Texte fourni
========================================================================

Nous assistons, d’une part, au développement, et même à un développement considérable, de l’opposition syndicale. Dans les syndicats, l’opposition de gauche, le mouvement minoritaire se renforce. Nous voyons, en outre, comment à l’intérieur des partis social-démocrates le mouvement de l’aile gauche contre les chefs, et même contre les chefs de gauche, s’accroît. Nous voyons comment, sous la pression des masses, les chefs de gauche sont poussés à des actes tels que la scission du parti (comme c’est le cas, par exemple, en Saxe où les social-démocrates de gauche se sont emparés de la majorité et ont exclu du parti les social-démocrates de droite, dont la politique est analogue à celle du Comité Central du parti. Ces leaders de gauche sont d’incroyables charlatans politiques, mais la masse, qui exerce une pression sur eux, incarne le processus d’orientation générale à gauche. Telle est la seconde forme de cette nouvelle orientation. La troisième est le développement de toutes sortes d’associations radicales. Par exemple, l’Association des Combattants Rouges, qui jouit d’une popularité considérable dans le pays, dont les adhérents se composent dans une proportion considérable de sans-parti et même d’ouvriers social-démocrates. Nous assistons également à une forme analogue d’orientation à gauche en Italie. Ce mouvement s’étend même aux ouvriers catholiques. C’est ainsi qu’on a décidé l’envoi de délégations d’ouvriers catholiques dans l’Union Soviétiste malgré l’opposition du Vatican. Enfin, cette orientation de gauche se manifeste également à l’intérieur de partis, tels que le parti du Centre en Allemagne, le Parti catholique en Italie, etc.
En ce qui concerne les délégations ouvrières qui visitent l’Union Soviétiste, je dois dire que nous avons déjà oublié l’importance considérable des nombreuses délégations qui nous ont visitées ces derniers temps. Nous sommes déjà habitués à elles. Les premières délégations, nous les avons reçues avec une grande solennité, puis les suivantes ont été reçues de moins en moins solennellement, du fait qu’il y en avait une grande quantité et que nous ne pouvions pas tous les jours recevoir solennellement de nouvelles délégations, et telle est la situation considérée de notre point de vue. Mais qu’en est-il si nous considérons la situation du point de vue des ouvriers des pays de l’Europe Occidentale ? Ces délégations ne sont pas composées de touristes qui viennent nous visiter, pour s’en aller ensuite. Elles sont nommées, dans la majorité des cas, par de grandes assemblées ouvrières. Dans la majorité des cas, ces délégués reçoivent des directives spéciales de leurs mandants. Les rapports de ces délégués, à leur retour, ont une importance considérable, et le nombre des délégations comprend déjà plusieurs dizaines.
Ces faits, qui expriment le processus d’orientation générale à gauche de la classe ouvrière, constitue la réponse à la stabilisation capitaliste. Cette réponse est, naturellement, différente selon les pays.

========================================================================

Données de localisation de mots et d'éléments
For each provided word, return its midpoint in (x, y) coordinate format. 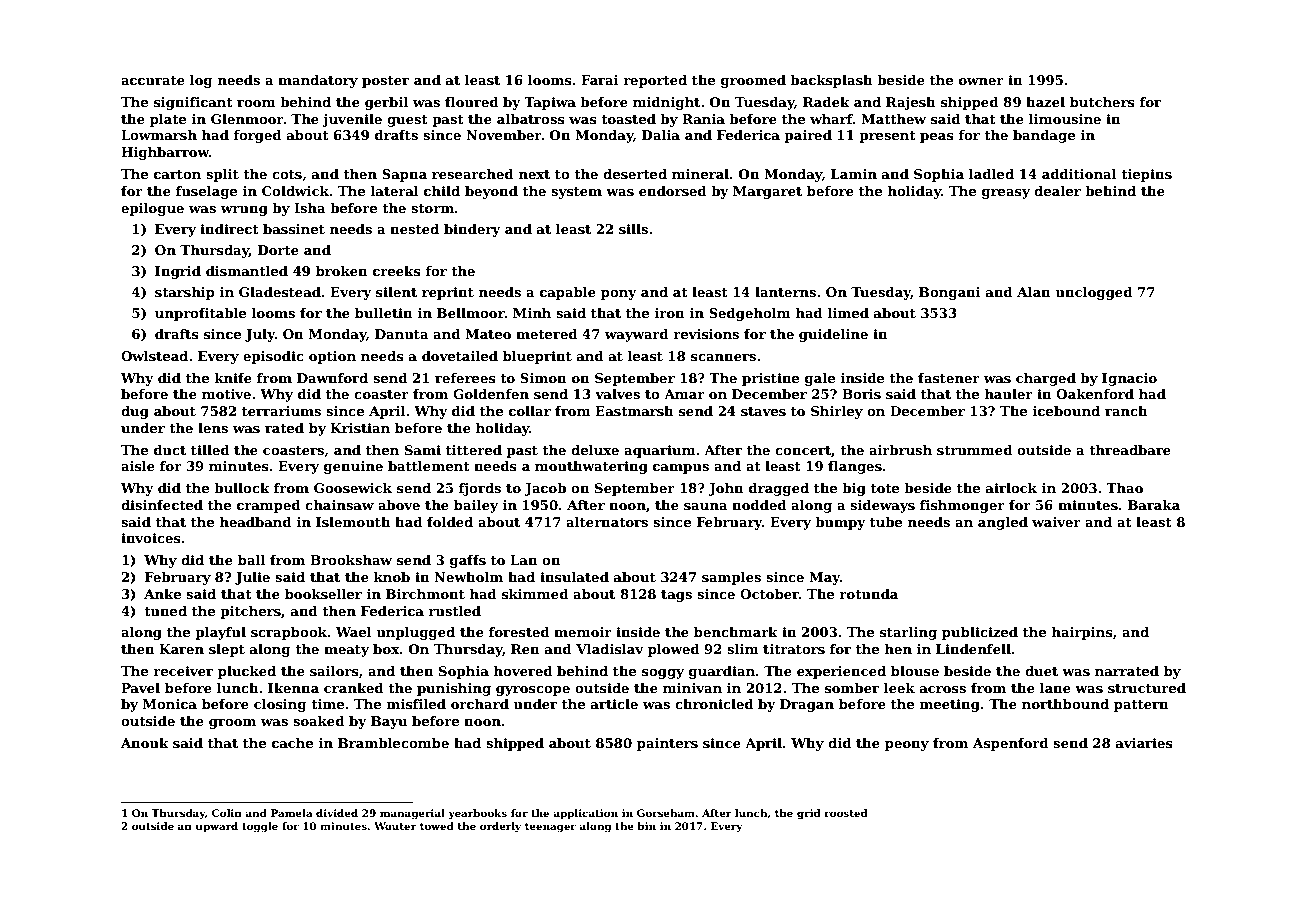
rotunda (868, 594)
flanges (855, 467)
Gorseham (666, 813)
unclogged (1094, 293)
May (824, 578)
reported (655, 81)
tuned (165, 611)
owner (981, 81)
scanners (723, 357)
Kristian (360, 428)
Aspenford (1011, 744)
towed (437, 826)
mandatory (318, 81)
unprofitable (200, 314)
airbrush (900, 450)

========================================================================

Répondez aux questions suivantes d'après le texte fourni.
(a) Dans quelle région les social-démocrates de gauche se sont-ils emparés de la majorité et ont-ils exclu du parti les social-démocrates de droite ?
(b) Par qui les délégations ouvrières qui visitent l'Union Soviétiste sont-elles nommées dans la majorité des cas ?
(c) À quoi les faits exprimant le processus d'orientation générale à gauche de la classe ouvrière constituent-ils la réponse ?

(a) En Saxe.
(b) Par de grandes assemblées ouvrières.
(c) À la stabilisation capitaliste.